ACTION ITEM: Carry on writing the article about the Garuda Kencana Tram Mover, picking up right after its last sentence.

(READING TEXT Opens)

Taman Mini Indonesia Indah
- Status: Closed
- Opening date: April 1989 (renovated in 2021-2022)

Ride statistics
- Attraction type: People mover
- Manufacturer: Industri Kereta Api
- Speed: 15–20 km/h (9.3–12.4 mph)
- Propulsion: Air pressure (original) Diesel engine (2019-2021) Electric (2022-present)
- Length: 3.2 km
- Stations: 6

= Tram Mover Garuda Kencana =

People mover at Taman Mini Indonesia Indah

Garuda Kencana Tram Mover, formerly SHS-23 Aeromovel Indonesia, Titihan Samirono (Javanese for "wind transport") or Kereta Layang (Indonesian for "elevated train"), is an inactive people mover system at Taman Mini Indonesia Indah (TMII) in Jakarta, Indonesia. The 3.2 km system is entirely elevated with tracks situated 6 meters above the ground and loops around the park.

(READING TEXT Closes)
(DATASET SECTION Opens)

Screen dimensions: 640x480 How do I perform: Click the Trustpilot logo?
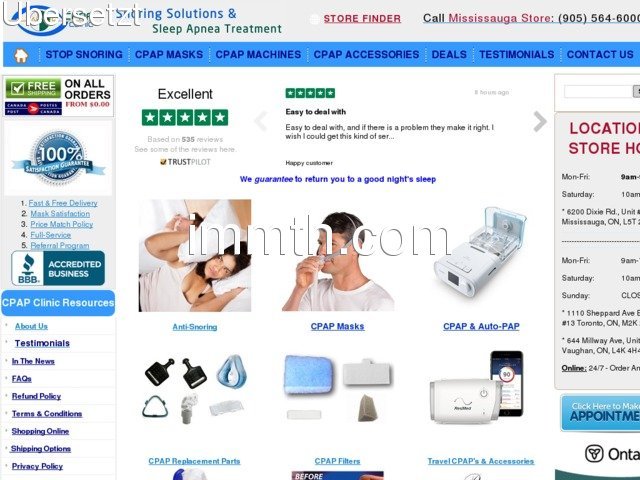tap(185, 162)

(DATASET SECTION Closes)

RESPONSE TO THIS EXERCISE:
Originally, the trains were pneumatically propelled, using the aeromovel technology developed by Oskar H.W. Coester from Brazil. It was opened in 1989 as the world's first installation of an aeromovel system. In late 2010s, the system underwent major refurbishment, with conversion of one train to be powered by an onboard diesel engine. The train runs on the original guideway but without using the airduct. The two other trains were retired. The remodeled attraction was launched on 19 March 2019.

During the 2022 revitalization of TMII, the existing train was removed with newer ones propelled by electricity. The new units were trialed during the revitalization process and was scheduled to be commenced by 2023. However, after TMII publicly reopened in the expected year, operational remained suspended, leaving the system to be inactive until today.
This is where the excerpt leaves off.